## What you will do
Exactly the lines below from the one with "Image resolution: width=1024" up to and including the one with "You are a computer-use agent. Image" make up the answer, with nothing else added.
(Data provided)
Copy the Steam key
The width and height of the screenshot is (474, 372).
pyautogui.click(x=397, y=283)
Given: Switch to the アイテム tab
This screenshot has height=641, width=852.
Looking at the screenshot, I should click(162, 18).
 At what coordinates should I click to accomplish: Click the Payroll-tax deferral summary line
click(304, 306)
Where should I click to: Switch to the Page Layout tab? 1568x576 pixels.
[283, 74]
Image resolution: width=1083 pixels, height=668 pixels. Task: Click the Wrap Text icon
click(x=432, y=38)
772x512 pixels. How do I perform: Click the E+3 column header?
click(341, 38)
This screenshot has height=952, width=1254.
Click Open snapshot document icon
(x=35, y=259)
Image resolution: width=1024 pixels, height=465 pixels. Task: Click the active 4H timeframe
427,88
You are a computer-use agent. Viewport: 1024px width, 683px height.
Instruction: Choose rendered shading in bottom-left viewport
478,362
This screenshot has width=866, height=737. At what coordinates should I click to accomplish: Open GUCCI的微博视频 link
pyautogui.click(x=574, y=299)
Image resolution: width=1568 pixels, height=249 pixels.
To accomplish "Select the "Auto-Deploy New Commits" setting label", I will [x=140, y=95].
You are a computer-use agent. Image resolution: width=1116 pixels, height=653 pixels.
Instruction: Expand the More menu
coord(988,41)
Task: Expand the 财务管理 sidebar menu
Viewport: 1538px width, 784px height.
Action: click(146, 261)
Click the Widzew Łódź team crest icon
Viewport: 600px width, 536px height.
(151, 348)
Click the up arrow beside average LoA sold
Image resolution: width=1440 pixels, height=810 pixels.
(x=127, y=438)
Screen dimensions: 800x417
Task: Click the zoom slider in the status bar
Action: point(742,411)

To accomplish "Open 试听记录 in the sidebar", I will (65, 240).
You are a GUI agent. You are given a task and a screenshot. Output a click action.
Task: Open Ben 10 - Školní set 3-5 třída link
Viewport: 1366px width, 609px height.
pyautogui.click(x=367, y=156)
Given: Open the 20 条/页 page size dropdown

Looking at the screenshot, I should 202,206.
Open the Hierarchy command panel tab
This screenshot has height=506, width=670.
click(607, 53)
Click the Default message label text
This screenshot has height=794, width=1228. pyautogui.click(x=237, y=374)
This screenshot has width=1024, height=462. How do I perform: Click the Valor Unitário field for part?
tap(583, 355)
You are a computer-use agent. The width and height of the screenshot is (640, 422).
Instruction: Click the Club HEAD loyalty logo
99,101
(End Data provided)
## Finished exercise
Image resolution: width=1024 pixels, height=465 pixels. Task: Click the active 4H timeframe
427,88
You are a computer-use agent. Viewport: 1024px width, 683px height.
Instruction: Choose rendered shading in bottom-left viewport
478,362
This screenshot has width=866, height=737. At what coordinates should I click to accomplish: Open GUCCI的微博视频 link
pyautogui.click(x=574, y=299)
Image resolution: width=1568 pixels, height=249 pixels.
To accomplish "Select the "Auto-Deploy New Commits" setting label", I will [x=140, y=95].
You are a computer-use agent. Image resolution: width=1116 pixels, height=653 pixels.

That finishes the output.